High-pressure carbon dioxide

The microbial inactivation of food by high-pressure carbon dioxide (HPCD) has gained the attention of researchers in the last two decades. In HPCD technology, fruits are treated with either pressurized subcritical or supercritical carbon dioxide (CO₂) for a specific time (5-30 min) at a temperature between 20–50 °C and pressure under 50 MPa¹²³. Carbon dioxide is an easily accessible, non-toxic, and economical gas, which makes the HPCD technique eco-friendly and GRAS by the US-FDA for sterilizing fruits¹²⁴. The microbial inactivation mechanism of HPCD is mainly because of the solubilization of CO₂ in the outer medium, where it transforms the cell membrane of microbes and intensifies the membrane permeability, enters into the cell, and reacts with cytoplasm to decrease the cell pH, inhibiting enzymes and cellular metabolism¹²³. Valverde et al. reported a reduction of 5 logs of S. cerevisiae when pears were treated with HPCD for 10 min at 10 MPa and 55°C¹²⁵. The HPCD treatment can effectively damage the microbes without influencing the nutritional attributes of fruits.

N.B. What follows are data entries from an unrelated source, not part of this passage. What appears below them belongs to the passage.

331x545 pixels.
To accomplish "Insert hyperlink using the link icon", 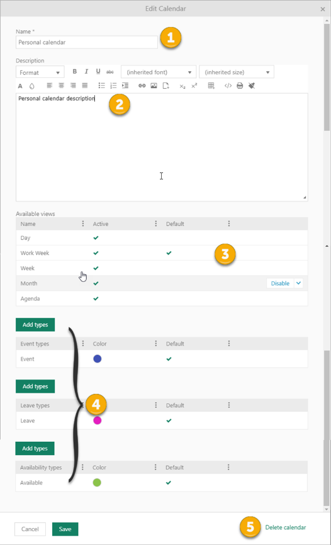I will [142, 86].
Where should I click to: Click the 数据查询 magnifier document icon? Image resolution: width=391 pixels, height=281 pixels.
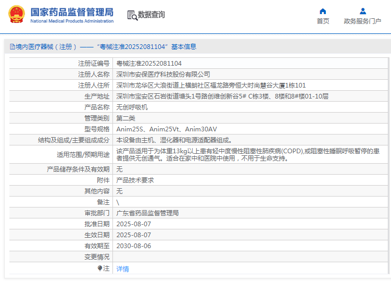[x=132, y=15]
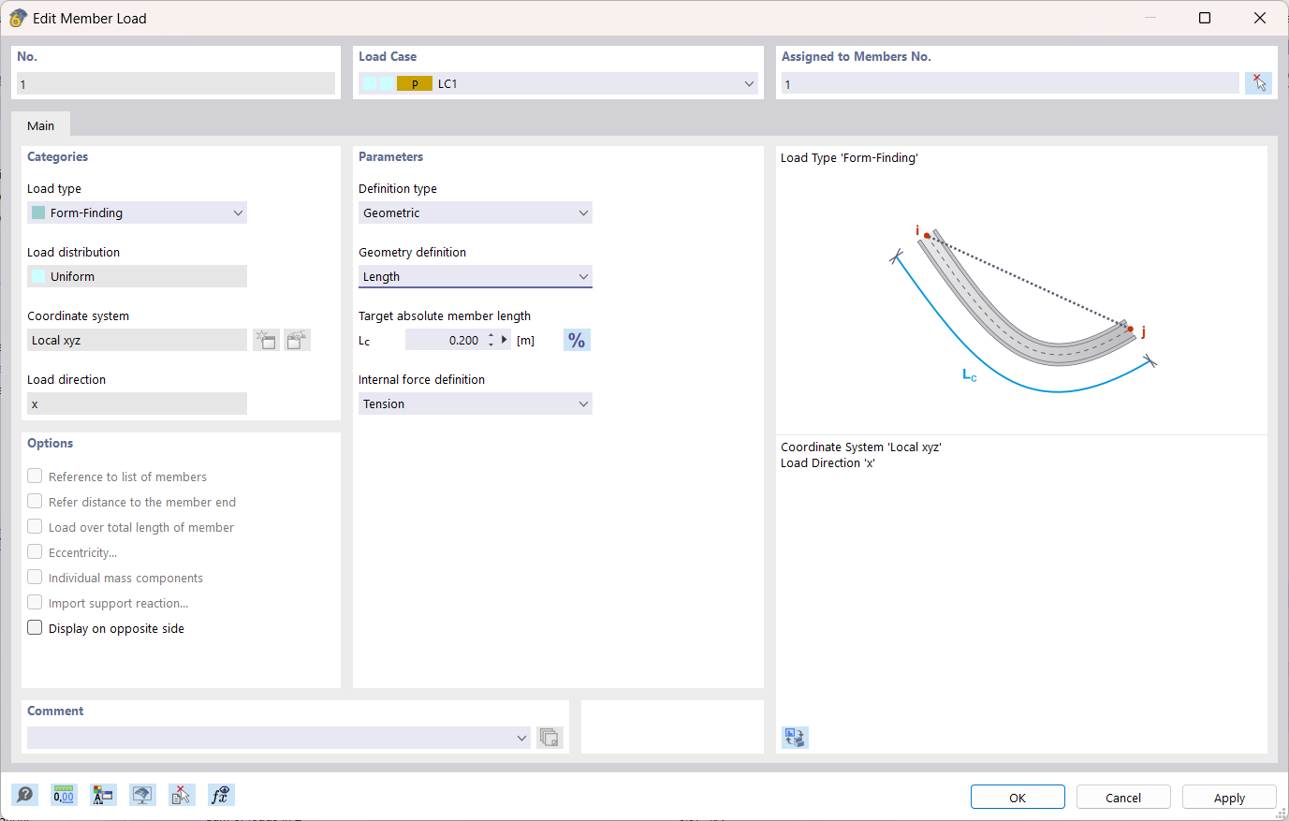Cancel the Edit Member Load dialog
Screen dimensions: 1289x821
pos(1122,797)
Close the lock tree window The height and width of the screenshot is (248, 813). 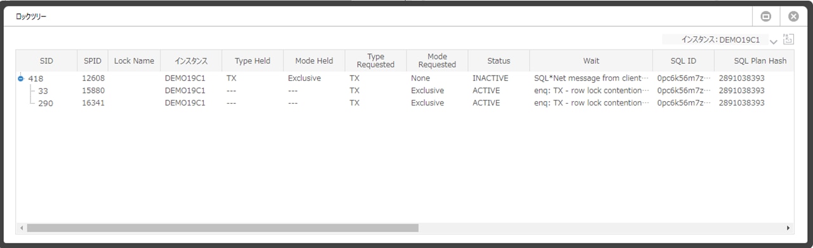pos(793,17)
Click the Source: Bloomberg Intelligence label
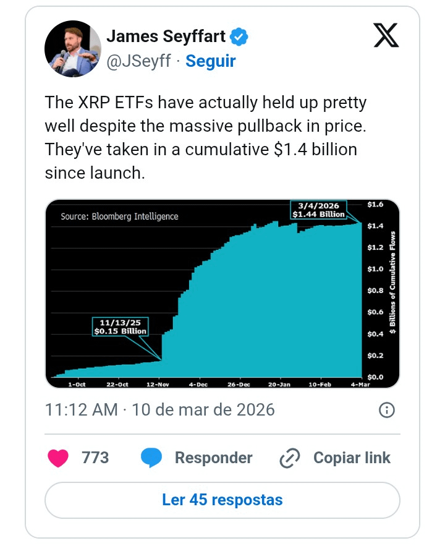445x551 pixels. pyautogui.click(x=119, y=216)
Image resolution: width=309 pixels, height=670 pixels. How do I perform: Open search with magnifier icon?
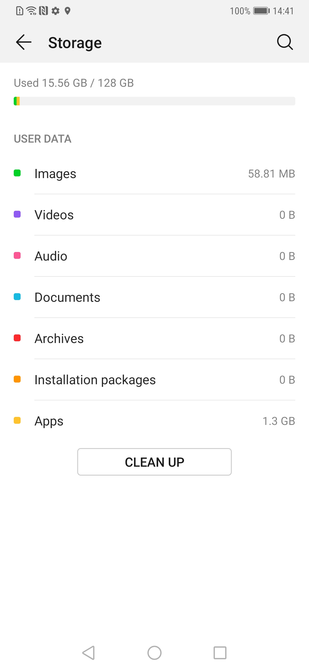click(285, 42)
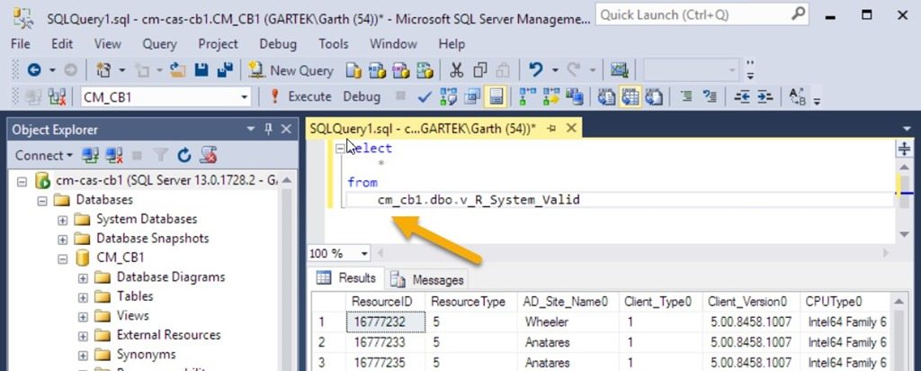
Task: Click in the Quick Launch search box
Action: tap(693, 14)
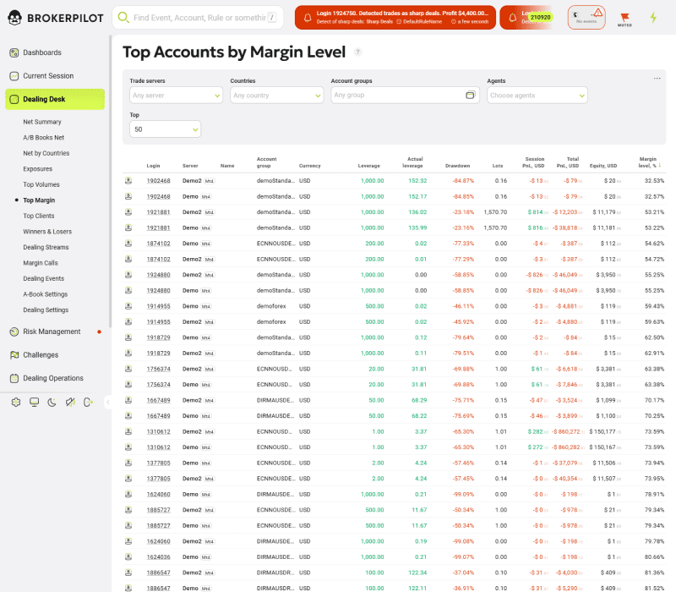Image resolution: width=676 pixels, height=592 pixels.
Task: Open the Trade servers "Any server" dropdown
Action: 176,96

The efficiency of HPCD technology is considerably altered by changing temperature, pressure, exposure time, microbial types, and fruit species¹²³. In HPCD technology, temperature and pressure are essential in destroying microbes. Pressure increases the solvation power and density of CO₂, while temperature increases the cell membrane permeability and diffusivity of CO₂¹²⁶. HPCD treatment changes the quality of fruits by turning the medium acidic¹²⁵. In addition, the costly equipment and process are the main hurdles in using HPCD for fruit treatment. Hence, more profound research on the influences of the HPCD treatment on microbial disinfection, fruit quality, and shelf life is required.

Electrolyzed water (EW)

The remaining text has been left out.